Your goal → Wherever "Given" appears in a line of the listing, report that line.

[[ Data provided open ]]

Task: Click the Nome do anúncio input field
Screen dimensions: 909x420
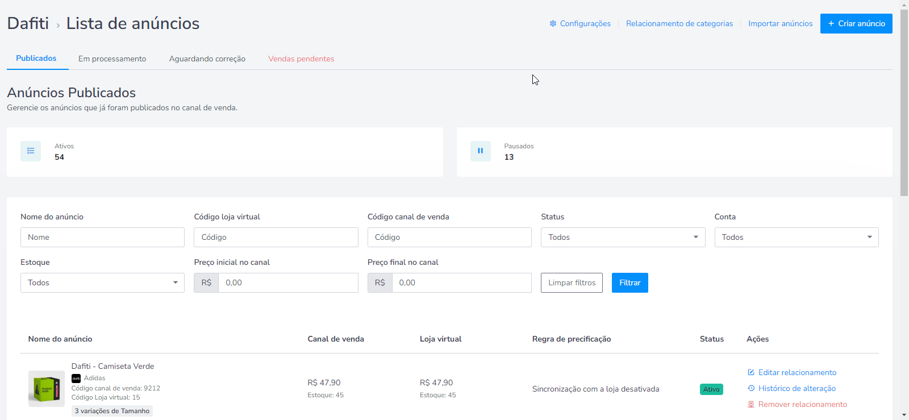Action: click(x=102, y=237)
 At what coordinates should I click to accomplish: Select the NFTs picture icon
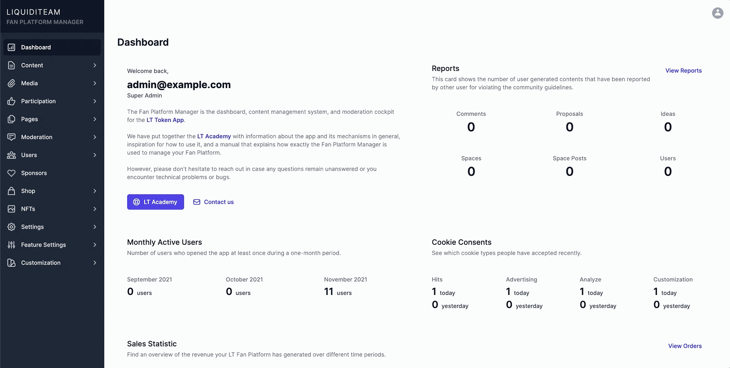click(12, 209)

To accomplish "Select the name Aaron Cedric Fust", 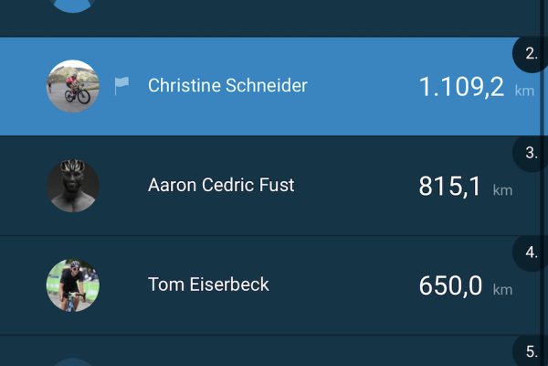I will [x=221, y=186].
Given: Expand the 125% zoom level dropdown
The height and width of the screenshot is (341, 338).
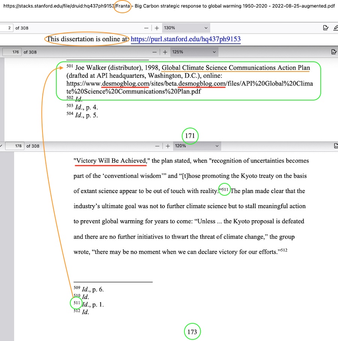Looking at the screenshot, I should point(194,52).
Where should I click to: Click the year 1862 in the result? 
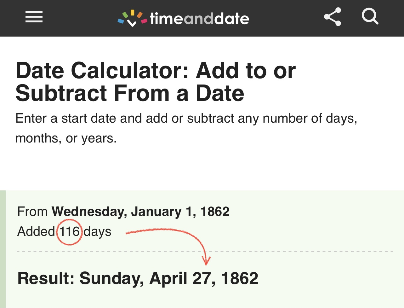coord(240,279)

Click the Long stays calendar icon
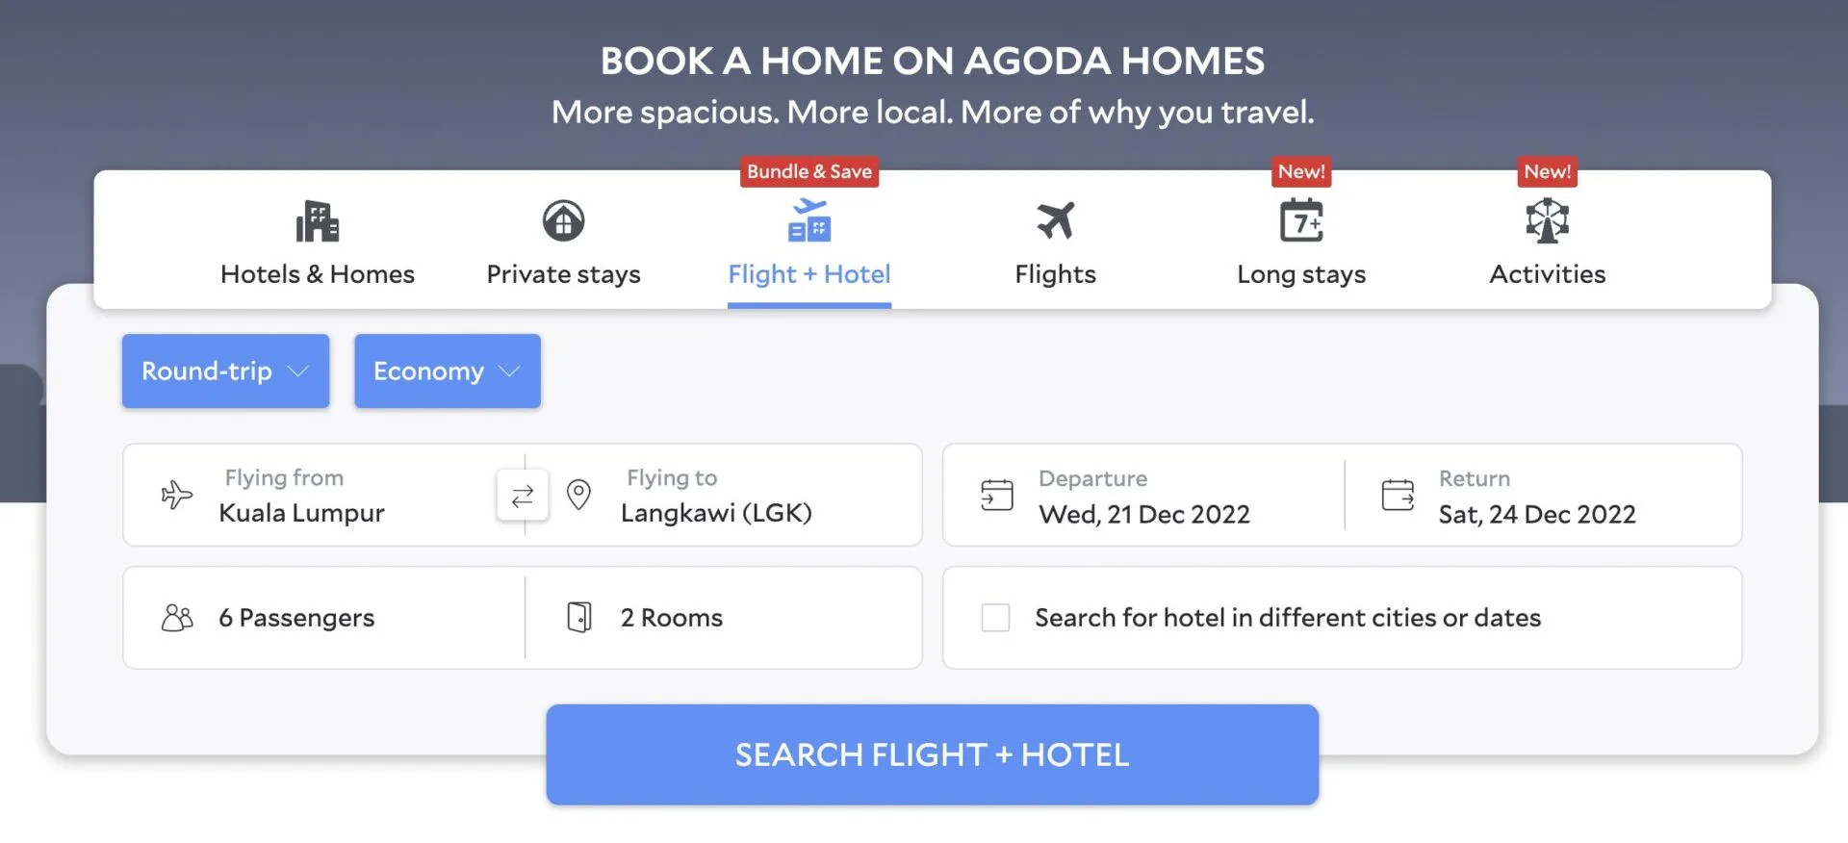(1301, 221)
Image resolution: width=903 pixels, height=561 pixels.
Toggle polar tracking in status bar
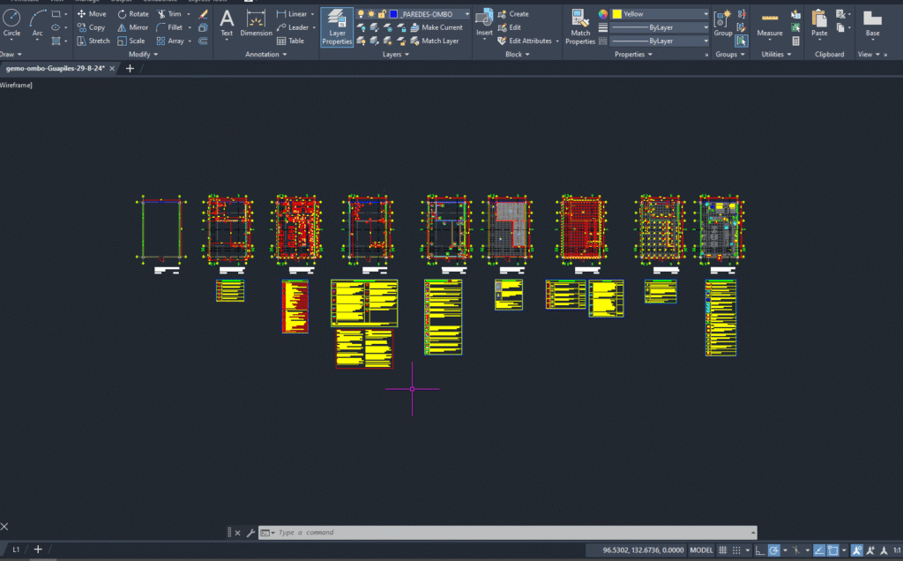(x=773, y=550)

[[ Data provided closed ]]
[[ Data provided open ]]

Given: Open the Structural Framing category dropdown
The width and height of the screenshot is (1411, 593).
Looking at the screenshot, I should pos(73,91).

[[ Data provided closed ]]
[[ Data provided open ]]

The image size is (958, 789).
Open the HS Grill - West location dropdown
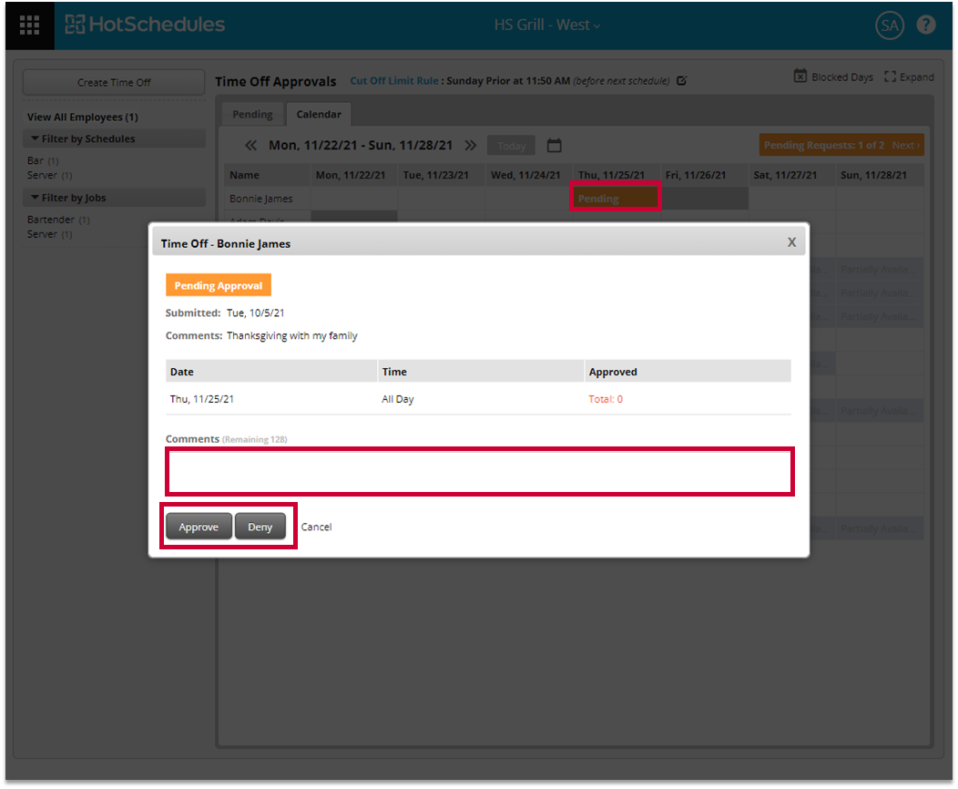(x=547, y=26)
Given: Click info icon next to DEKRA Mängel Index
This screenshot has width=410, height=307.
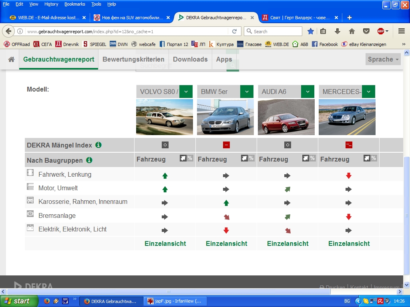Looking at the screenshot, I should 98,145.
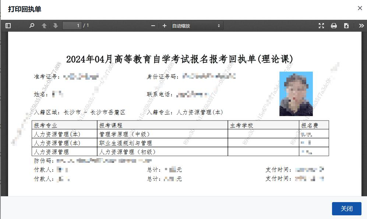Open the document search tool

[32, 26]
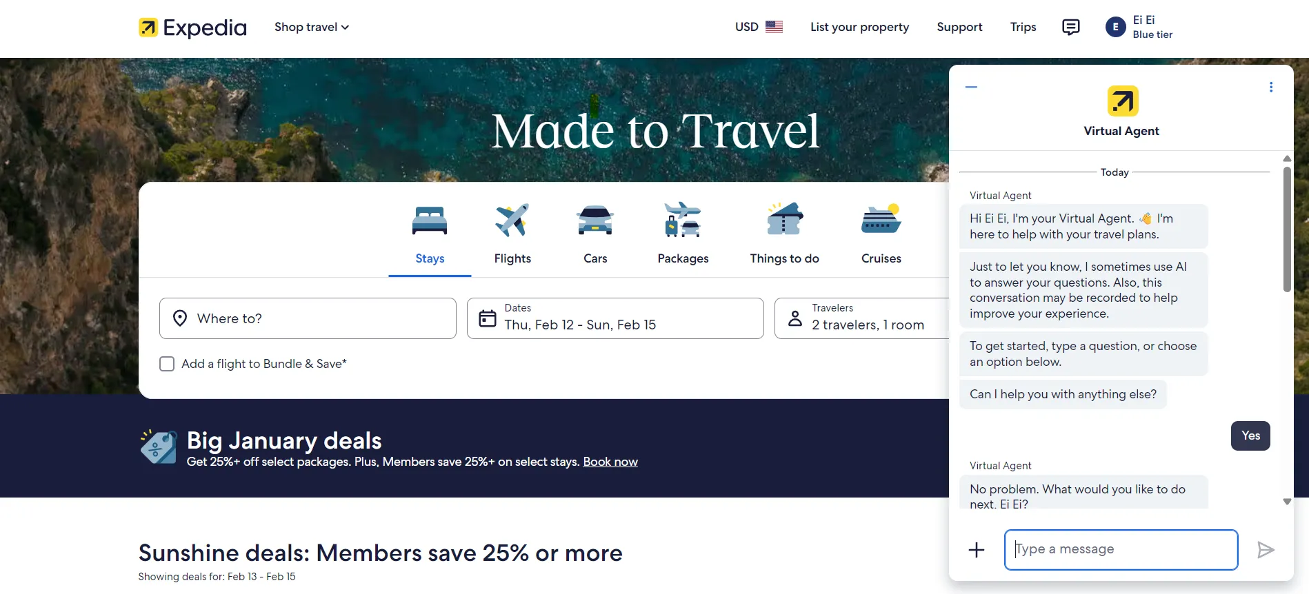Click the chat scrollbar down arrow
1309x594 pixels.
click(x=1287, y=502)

[[ Data provided closed ]]

Reply to the exercise →
Given: Expand the 125% zoom level dropdown
Given: Open the Structural Framing category dropdown
Given: Click info icon next to DEKRA Mängel Index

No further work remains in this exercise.